- Opening Delimiter -
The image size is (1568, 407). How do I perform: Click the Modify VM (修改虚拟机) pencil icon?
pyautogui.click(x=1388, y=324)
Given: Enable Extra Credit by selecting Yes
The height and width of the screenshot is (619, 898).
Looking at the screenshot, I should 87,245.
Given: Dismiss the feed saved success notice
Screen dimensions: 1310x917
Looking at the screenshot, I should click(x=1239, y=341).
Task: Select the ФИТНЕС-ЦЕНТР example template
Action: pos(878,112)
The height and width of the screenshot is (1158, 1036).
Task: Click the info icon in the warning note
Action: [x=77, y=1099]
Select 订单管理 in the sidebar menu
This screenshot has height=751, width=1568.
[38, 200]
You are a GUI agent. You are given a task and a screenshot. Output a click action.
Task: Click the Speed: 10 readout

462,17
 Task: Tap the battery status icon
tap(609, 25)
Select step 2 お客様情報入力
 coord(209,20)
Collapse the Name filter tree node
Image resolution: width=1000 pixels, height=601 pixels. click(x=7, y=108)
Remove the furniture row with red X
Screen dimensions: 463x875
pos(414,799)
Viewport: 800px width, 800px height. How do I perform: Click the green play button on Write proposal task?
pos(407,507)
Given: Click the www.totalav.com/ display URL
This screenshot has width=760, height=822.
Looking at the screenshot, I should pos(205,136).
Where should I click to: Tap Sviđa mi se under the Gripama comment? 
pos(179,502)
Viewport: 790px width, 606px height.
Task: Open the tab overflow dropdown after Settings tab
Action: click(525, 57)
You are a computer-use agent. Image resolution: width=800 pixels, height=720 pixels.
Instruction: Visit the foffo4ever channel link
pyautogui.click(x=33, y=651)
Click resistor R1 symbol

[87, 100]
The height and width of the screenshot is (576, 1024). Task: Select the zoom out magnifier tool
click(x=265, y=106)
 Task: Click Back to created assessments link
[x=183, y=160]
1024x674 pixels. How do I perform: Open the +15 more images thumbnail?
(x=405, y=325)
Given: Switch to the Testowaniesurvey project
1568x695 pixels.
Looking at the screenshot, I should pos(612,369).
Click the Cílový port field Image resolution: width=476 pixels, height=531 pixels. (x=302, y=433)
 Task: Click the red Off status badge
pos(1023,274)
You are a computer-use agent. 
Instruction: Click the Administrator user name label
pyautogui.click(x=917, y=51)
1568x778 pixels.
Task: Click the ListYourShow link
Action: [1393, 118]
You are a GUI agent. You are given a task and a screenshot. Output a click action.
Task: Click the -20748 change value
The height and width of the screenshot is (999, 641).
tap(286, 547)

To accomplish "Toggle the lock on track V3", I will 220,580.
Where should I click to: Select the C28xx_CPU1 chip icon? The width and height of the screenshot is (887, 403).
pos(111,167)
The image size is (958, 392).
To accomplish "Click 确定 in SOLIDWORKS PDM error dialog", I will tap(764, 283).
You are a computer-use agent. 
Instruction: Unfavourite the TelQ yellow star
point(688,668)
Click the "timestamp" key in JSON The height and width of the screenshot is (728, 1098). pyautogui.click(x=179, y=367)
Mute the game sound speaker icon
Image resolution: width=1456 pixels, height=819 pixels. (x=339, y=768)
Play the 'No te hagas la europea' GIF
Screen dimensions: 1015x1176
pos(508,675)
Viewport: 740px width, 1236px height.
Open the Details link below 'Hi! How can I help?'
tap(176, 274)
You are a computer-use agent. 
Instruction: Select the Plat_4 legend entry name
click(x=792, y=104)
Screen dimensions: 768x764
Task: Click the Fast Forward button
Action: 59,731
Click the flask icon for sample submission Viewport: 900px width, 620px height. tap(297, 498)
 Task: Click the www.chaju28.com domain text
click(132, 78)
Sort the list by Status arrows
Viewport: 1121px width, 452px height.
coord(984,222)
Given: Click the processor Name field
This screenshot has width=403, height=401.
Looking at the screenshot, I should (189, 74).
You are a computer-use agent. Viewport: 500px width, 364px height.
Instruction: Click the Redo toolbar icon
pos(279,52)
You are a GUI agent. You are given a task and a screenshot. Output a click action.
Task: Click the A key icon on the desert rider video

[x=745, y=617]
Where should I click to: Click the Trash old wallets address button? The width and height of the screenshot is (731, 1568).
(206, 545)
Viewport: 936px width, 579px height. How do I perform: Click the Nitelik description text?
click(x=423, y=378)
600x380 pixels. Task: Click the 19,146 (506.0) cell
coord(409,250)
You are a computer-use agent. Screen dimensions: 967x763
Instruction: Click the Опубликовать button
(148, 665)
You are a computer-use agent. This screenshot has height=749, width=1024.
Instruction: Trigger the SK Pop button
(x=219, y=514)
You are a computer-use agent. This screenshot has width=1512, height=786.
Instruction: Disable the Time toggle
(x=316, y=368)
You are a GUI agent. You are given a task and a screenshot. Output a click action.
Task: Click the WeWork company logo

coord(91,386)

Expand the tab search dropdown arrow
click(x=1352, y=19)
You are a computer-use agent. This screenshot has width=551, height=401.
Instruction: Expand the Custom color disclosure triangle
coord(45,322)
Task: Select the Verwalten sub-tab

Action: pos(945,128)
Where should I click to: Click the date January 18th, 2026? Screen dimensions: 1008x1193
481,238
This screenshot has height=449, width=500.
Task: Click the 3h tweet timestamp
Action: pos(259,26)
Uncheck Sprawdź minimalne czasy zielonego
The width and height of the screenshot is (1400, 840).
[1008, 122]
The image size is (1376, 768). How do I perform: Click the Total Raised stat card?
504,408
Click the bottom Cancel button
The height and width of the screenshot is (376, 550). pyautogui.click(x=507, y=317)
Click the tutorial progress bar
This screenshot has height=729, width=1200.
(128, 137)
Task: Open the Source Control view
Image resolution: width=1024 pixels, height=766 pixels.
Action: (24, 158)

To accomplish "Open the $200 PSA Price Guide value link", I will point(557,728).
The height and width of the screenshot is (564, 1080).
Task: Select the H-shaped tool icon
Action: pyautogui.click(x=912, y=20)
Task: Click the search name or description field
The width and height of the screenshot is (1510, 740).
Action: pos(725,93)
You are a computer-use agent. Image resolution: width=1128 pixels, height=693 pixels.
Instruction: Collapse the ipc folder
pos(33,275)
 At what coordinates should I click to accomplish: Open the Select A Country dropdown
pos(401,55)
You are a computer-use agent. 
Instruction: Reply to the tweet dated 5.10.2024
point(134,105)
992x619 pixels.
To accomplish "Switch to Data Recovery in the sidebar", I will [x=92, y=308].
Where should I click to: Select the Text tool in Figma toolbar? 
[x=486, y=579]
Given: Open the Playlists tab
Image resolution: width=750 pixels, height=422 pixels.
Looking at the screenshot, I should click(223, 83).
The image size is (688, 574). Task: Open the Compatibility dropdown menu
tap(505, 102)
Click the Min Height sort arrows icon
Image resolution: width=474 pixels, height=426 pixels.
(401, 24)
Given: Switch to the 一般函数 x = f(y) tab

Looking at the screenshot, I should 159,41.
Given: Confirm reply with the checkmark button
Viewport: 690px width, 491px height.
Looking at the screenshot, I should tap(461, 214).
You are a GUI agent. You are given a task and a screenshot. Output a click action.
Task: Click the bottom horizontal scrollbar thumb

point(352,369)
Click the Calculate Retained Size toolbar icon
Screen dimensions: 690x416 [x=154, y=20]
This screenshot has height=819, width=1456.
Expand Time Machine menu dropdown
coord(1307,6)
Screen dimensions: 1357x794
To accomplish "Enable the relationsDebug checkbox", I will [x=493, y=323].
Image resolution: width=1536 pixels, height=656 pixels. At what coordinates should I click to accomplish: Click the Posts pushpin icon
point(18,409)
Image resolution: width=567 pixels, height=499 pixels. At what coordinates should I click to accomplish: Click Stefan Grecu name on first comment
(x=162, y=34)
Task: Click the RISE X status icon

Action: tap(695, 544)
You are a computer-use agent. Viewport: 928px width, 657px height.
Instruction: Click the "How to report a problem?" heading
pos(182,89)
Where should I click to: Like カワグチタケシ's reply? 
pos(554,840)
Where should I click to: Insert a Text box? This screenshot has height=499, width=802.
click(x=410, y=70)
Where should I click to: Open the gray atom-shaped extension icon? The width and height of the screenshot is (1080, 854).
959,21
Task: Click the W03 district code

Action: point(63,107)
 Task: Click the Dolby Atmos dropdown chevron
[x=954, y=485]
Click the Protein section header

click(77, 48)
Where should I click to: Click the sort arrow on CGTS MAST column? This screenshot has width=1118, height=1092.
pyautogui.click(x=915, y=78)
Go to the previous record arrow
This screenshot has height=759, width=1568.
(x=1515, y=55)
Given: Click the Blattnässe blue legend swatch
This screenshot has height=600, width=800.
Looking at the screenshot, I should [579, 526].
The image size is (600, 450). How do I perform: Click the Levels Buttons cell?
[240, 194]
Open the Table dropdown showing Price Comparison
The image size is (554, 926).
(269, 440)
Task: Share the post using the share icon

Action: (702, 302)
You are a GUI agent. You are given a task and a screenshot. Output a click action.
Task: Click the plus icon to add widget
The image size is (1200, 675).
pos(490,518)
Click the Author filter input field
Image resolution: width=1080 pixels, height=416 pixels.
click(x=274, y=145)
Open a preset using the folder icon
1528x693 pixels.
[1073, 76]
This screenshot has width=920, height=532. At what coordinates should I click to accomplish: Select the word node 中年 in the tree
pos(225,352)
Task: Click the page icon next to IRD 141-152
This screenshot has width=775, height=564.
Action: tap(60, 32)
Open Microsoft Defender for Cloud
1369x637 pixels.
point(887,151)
- Closing Delimiter -
Required action - Find the lines in the data that include "Enable", then copy each of them.

Finished exercise -
Given: Enable Extra Credit by selecting Yes
To accomplish "Enable the relationsDebug checkbox", I will [x=493, y=323].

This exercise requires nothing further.